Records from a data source
▼

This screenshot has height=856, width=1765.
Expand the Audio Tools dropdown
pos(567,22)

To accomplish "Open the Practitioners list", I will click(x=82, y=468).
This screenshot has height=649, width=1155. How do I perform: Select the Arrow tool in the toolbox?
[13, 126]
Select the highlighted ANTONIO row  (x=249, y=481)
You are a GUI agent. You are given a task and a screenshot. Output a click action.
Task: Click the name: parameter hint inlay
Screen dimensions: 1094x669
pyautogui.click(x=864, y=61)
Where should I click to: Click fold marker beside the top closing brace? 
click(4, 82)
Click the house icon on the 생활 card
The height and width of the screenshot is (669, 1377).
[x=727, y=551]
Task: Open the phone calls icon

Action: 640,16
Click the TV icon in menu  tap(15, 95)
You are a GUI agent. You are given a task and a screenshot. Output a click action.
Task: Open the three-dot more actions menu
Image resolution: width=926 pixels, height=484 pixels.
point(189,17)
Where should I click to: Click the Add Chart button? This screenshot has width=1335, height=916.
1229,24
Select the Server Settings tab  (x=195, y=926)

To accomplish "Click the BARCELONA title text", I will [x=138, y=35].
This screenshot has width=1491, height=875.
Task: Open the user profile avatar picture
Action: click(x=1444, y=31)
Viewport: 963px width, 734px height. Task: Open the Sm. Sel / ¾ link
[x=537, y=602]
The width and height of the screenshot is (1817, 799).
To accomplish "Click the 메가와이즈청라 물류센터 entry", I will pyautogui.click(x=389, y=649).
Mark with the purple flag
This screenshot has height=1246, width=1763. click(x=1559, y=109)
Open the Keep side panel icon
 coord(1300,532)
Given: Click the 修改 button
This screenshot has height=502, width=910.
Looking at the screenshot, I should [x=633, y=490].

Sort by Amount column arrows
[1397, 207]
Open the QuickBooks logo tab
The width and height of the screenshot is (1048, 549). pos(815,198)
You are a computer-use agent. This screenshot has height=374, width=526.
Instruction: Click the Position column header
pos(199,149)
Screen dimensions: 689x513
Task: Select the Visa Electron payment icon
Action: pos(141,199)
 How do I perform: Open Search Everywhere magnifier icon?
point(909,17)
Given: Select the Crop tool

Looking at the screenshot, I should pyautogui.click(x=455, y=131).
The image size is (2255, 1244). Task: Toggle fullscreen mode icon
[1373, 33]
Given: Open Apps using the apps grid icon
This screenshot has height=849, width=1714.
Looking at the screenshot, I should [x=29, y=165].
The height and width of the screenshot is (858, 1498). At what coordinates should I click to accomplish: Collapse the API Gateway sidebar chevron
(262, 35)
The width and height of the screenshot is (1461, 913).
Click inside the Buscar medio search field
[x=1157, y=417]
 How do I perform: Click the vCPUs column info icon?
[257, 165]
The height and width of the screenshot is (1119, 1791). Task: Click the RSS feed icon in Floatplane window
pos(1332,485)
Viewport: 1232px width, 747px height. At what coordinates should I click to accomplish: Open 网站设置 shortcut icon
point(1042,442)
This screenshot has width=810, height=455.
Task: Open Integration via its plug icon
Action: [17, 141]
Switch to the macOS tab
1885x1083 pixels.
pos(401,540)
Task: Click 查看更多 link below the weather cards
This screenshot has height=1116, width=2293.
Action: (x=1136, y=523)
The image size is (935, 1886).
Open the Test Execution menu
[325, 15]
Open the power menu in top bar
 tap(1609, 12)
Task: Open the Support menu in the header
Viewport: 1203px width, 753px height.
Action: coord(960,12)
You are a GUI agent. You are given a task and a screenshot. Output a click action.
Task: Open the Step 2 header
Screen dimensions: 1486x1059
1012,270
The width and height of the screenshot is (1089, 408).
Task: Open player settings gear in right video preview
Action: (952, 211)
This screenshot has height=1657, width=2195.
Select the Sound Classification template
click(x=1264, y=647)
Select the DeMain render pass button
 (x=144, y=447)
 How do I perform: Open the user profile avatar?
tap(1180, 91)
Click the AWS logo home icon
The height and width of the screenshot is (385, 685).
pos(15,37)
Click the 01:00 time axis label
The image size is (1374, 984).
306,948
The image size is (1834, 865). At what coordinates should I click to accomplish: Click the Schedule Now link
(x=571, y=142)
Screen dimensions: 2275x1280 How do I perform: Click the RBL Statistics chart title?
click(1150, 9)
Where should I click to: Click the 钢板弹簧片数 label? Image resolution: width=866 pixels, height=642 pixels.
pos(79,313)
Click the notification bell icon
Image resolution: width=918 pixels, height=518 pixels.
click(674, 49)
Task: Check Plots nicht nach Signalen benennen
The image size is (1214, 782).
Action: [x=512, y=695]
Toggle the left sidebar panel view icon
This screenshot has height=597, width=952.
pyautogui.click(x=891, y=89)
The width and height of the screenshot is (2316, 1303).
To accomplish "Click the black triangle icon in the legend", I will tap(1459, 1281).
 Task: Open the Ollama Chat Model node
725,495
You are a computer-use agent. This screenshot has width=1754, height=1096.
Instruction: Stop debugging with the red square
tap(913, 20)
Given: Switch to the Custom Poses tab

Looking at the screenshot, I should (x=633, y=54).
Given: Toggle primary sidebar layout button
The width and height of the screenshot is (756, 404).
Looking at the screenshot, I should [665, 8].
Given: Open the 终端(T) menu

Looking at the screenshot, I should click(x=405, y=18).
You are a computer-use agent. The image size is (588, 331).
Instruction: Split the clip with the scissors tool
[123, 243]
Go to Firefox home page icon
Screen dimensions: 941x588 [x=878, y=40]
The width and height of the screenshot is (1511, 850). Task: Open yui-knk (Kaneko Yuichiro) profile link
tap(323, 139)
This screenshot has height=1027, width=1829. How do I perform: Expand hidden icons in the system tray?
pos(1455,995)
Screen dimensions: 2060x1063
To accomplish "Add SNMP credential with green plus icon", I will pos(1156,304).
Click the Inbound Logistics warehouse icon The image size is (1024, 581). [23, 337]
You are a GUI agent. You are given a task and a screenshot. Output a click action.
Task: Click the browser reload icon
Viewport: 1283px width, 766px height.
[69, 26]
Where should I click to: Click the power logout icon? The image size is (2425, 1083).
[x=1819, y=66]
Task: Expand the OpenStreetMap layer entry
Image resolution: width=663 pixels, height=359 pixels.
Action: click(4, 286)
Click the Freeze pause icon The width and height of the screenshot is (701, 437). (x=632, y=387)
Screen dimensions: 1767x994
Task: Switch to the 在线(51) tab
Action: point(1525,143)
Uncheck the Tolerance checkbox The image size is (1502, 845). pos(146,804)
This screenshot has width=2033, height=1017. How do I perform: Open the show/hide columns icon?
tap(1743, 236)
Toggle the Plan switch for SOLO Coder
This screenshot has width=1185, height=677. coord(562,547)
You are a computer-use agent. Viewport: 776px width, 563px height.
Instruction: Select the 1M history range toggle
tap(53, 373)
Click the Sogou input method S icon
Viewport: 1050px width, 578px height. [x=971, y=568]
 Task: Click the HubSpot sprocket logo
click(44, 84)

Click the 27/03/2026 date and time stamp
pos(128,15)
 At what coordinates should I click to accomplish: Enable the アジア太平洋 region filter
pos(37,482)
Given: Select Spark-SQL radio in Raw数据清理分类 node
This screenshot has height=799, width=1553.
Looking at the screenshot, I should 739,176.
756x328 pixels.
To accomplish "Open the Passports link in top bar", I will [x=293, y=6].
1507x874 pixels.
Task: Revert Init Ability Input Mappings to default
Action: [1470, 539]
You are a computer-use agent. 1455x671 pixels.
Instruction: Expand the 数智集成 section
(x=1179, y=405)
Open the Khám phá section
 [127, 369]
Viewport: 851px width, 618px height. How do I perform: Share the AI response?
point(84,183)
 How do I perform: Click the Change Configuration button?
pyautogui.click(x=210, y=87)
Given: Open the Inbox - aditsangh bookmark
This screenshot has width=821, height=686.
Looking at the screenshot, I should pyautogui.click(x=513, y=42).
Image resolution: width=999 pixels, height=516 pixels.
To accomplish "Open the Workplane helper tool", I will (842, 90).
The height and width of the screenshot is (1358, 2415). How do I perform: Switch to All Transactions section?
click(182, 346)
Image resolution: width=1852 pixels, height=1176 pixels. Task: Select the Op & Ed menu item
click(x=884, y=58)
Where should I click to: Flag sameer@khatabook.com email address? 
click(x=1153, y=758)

▲

Which lines of the entries above contain the string "entry"? Copy each one.

To accomplish "Click the 메가와이즈청라 물류센터 entry", I will pyautogui.click(x=389, y=649).
Task: Expand the OpenStreetMap layer entry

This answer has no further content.